Required work: Leave every entry as it is and write the data out in full.

Saved data entries:
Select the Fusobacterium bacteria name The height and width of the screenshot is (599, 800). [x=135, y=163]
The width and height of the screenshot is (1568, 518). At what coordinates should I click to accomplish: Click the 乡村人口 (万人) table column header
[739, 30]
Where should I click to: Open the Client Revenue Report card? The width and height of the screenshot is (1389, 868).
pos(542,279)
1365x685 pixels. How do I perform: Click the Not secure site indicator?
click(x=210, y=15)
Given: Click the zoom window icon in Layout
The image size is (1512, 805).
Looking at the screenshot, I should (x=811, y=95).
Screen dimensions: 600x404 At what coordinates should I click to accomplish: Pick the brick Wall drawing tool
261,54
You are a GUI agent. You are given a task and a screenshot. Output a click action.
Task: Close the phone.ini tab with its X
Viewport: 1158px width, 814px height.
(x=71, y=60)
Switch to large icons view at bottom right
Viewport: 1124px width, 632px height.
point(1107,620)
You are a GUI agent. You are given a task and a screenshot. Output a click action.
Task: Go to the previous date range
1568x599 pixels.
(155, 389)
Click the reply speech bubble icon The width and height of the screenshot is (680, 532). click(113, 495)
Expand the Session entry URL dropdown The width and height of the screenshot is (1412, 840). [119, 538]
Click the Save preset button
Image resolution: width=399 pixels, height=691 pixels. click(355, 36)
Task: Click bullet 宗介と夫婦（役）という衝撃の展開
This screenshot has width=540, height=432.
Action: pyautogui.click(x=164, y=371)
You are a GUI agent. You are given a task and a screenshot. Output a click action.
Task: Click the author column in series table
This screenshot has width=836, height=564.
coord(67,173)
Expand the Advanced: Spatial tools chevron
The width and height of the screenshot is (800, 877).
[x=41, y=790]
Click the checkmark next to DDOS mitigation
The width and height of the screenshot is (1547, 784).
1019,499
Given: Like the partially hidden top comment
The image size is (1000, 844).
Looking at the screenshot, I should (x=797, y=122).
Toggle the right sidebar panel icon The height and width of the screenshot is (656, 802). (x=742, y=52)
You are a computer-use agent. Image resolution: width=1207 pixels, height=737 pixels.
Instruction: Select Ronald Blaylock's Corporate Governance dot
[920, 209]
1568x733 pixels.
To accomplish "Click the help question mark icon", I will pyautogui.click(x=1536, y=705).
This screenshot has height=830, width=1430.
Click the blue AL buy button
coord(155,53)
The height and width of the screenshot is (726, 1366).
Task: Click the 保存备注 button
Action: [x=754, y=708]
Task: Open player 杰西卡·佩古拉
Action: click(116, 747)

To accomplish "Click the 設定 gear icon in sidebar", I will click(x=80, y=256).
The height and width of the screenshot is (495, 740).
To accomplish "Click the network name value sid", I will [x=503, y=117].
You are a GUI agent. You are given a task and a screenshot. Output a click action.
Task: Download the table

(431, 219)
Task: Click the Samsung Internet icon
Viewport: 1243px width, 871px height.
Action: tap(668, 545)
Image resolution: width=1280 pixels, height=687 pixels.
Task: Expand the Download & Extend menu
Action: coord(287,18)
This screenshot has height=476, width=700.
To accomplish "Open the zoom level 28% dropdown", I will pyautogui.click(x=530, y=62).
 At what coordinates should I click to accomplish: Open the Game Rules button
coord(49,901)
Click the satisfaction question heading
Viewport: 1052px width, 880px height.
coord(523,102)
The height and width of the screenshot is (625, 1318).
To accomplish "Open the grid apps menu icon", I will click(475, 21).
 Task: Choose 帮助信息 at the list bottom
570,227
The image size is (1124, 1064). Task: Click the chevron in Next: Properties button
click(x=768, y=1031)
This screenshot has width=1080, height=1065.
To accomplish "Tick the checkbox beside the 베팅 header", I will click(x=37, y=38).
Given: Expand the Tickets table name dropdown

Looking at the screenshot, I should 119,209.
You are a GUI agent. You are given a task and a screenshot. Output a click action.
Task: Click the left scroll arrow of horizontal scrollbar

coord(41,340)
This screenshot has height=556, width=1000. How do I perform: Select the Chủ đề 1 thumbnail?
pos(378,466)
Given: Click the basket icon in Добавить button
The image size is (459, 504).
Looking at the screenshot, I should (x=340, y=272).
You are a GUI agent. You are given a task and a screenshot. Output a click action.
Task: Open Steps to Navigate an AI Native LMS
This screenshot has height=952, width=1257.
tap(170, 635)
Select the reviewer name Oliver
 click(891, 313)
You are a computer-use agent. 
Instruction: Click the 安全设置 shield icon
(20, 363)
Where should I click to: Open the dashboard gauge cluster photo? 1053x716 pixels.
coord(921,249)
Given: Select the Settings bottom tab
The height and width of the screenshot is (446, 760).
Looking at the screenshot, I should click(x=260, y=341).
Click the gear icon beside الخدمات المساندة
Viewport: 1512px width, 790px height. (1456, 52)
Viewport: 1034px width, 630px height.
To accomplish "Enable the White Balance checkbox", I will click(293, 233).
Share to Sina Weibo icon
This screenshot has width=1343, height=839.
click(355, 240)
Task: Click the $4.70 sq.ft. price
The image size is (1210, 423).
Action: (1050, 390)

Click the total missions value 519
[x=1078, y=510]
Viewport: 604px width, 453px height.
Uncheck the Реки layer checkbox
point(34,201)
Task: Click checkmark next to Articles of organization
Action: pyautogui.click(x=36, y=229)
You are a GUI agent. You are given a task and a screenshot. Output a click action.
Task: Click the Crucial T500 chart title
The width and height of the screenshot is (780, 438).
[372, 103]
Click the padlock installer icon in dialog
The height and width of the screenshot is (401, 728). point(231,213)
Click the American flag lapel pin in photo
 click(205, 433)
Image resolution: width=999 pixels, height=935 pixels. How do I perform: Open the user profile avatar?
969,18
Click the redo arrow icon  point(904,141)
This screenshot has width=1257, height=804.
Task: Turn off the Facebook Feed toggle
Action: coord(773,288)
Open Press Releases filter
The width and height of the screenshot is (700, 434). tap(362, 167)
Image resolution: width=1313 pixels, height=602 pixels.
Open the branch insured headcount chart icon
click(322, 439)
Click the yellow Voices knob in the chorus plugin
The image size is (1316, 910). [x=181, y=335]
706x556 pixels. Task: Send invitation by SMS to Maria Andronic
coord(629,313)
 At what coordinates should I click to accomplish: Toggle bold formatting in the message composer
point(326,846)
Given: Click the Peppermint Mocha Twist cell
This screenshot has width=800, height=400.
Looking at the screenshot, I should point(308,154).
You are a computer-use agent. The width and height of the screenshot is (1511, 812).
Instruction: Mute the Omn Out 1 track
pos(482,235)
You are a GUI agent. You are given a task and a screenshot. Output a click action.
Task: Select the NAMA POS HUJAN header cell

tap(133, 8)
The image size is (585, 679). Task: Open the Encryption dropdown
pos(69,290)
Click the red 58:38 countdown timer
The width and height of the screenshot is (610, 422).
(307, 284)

Exercise solution:
Select the Fusobacterium bacteria name The height and width of the screenshot is (599, 800). [x=135, y=163]
The width and height of the screenshot is (1568, 518). At what coordinates should I click to accomplish: Click the 乡村人口 (万人) table column header
[739, 30]
Where should I click to: Open the Client Revenue Report card? The width and height of the screenshot is (1389, 868).
pos(542,279)
1365x685 pixels. How do I perform: Click the Not secure site indicator?
click(x=210, y=15)
Given: Click the zoom window icon in Layout
The image size is (1512, 805).
Looking at the screenshot, I should (x=811, y=95).
Screen dimensions: 600x404 At what coordinates should I click to accomplish: Pick the brick Wall drawing tool
261,54
You are a GUI agent. You are given a task and a screenshot. Output a click action.
Task: Close the phone.ini tab with its X
Viewport: 1158px width, 814px height.
(x=71, y=60)
Switch to large icons view at bottom right
Viewport: 1124px width, 632px height.
point(1107,620)
You are a GUI agent. You are given a task and a screenshot. Output a click action.
Task: Go to the previous date range
1568x599 pixels.
(155, 389)
Click the reply speech bubble icon The width and height of the screenshot is (680, 532). click(113, 495)
Expand the Session entry URL dropdown The width and height of the screenshot is (1412, 840). [119, 538]
Click the Save preset button
Image resolution: width=399 pixels, height=691 pixels. click(355, 36)
Task: Click bullet 宗介と夫婦（役）という衝撃の展開
This screenshot has width=540, height=432.
Action: pyautogui.click(x=164, y=371)
You are a GUI agent. You are given a task and a screenshot. Output a click action.
Task: Click the author column in series table
This screenshot has width=836, height=564.
coord(67,173)
Expand the Advanced: Spatial tools chevron
The width and height of the screenshot is (800, 877).
[x=41, y=790]
Click the checkmark next to DDOS mitigation
The width and height of the screenshot is (1547, 784).
1019,499
Given: Like the partially hidden top comment
The image size is (1000, 844).
Looking at the screenshot, I should (x=797, y=122).
Toggle the right sidebar panel icon The height and width of the screenshot is (656, 802). (x=742, y=52)
You are a computer-use agent. Image resolution: width=1207 pixels, height=737 pixels.
Instruction: Select Ronald Blaylock's Corporate Governance dot
[920, 209]
1568x733 pixels.
To accomplish "Click the help question mark icon", I will pyautogui.click(x=1536, y=705).
This screenshot has height=830, width=1430.
Click the blue AL buy button
coord(155,53)
The height and width of the screenshot is (726, 1366).
Task: Click the 保存备注 button
Action: [x=754, y=708]
Task: Open player 杰西卡·佩古拉
Action: click(116, 747)

To accomplish "Click the 設定 gear icon in sidebar", I will click(x=80, y=256).
The height and width of the screenshot is (495, 740).
To accomplish "Click the network name value sid", I will [x=503, y=117].
You are a GUI agent. You are given a task and a screenshot. Output a click action.
Task: Download the table

(431, 219)
Task: Click the Samsung Internet icon
Viewport: 1243px width, 871px height.
Action: tap(668, 545)
Image resolution: width=1280 pixels, height=687 pixels.
Task: Expand the Download & Extend menu
Action: coord(287,18)
This screenshot has height=476, width=700.
To accomplish "Open the zoom level 28% dropdown", I will pyautogui.click(x=530, y=62).
 At what coordinates should I click to accomplish: Open the Game Rules button
coord(49,901)
Click the satisfaction question heading
Viewport: 1052px width, 880px height.
coord(523,102)
The height and width of the screenshot is (625, 1318).
To accomplish "Open the grid apps menu icon", I will click(475, 21).
 Task: Choose 帮助信息 at the list bottom
570,227
The image size is (1124, 1064). Task: Click the chevron in Next: Properties button
click(x=768, y=1031)
This screenshot has width=1080, height=1065.
To accomplish "Tick the checkbox beside the 베팅 header", I will click(x=37, y=38).
Given: Expand the Tickets table name dropdown

Looking at the screenshot, I should 119,209.
You are a GUI agent. You are given a task and a screenshot. Output a click action.
Task: Click the left scroll arrow of horizontal scrollbar

coord(41,340)
This screenshot has height=556, width=1000. How do I perform: Select the Chủ đề 1 thumbnail?
pos(378,466)
Given: Click the basket icon in Добавить button
The image size is (459, 504).
Looking at the screenshot, I should (x=340, y=272).
You are a GUI agent. You are given a task and a screenshot. Output a click action.
Task: Open Steps to Navigate an AI Native LMS
This screenshot has height=952, width=1257.
tap(170, 635)
Select the reviewer name Oliver
 click(891, 313)
You are a computer-use agent. 
Instruction: Click the 安全设置 shield icon
(20, 363)
Where should I click to: Open the dashboard gauge cluster photo? 1053x716 pixels.
coord(921,249)
Given: Select the Settings bottom tab
The height and width of the screenshot is (446, 760).
Looking at the screenshot, I should click(x=260, y=341).
Click the gear icon beside الخدمات المساندة
Viewport: 1512px width, 790px height. (1456, 52)
Viewport: 1034px width, 630px height.
To accomplish "Enable the White Balance checkbox", I will click(293, 233).
Share to Sina Weibo icon
This screenshot has width=1343, height=839.
click(355, 240)
Task: Click the $4.70 sq.ft. price
The image size is (1210, 423).
Action: (1050, 390)

Click the total missions value 519
[x=1078, y=510]
Viewport: 604px width, 453px height.
Uncheck the Реки layer checkbox
point(34,201)
Task: Click checkmark next to Articles of organization
Action: pyautogui.click(x=36, y=229)
You are a GUI agent. You are given a task and a screenshot. Output a click action.
Task: Click the Crucial T500 chart title
The width and height of the screenshot is (780, 438).
[372, 103]
Click the padlock installer icon in dialog
The height and width of the screenshot is (401, 728). point(231,213)
Click the American flag lapel pin in photo
 click(205, 433)
Image resolution: width=999 pixels, height=935 pixels. How do I perform: Open the user profile avatar?
969,18
Click the redo arrow icon  point(904,141)
This screenshot has width=1257, height=804.
Task: Turn off the Facebook Feed toggle
Action: coord(773,288)
Open Press Releases filter
The width and height of the screenshot is (700, 434). tap(362, 167)
Image resolution: width=1313 pixels, height=602 pixels.
Open the branch insured headcount chart icon
click(322, 439)
Click the yellow Voices knob in the chorus plugin
The image size is (1316, 910). [x=181, y=335]
706x556 pixels. Task: Send invitation by SMS to Maria Andronic
coord(629,313)
 At what coordinates should I click to accomplish: Toggle bold formatting in the message composer
point(326,846)
Given: Click the Peppermint Mocha Twist cell
This screenshot has width=800, height=400.
Looking at the screenshot, I should point(308,154).
You are a computer-use agent. The width and height of the screenshot is (1511, 812).
Instruction: Mute the Omn Out 1 track
pos(482,235)
You are a GUI agent. You are given a task and a screenshot. Output a click action.
Task: Select the NAMA POS HUJAN header cell

tap(133, 8)
The image size is (585, 679). Task: Open the Encryption dropdown
pos(69,290)
Click the red 58:38 countdown timer
The width and height of the screenshot is (610, 422).
(307, 284)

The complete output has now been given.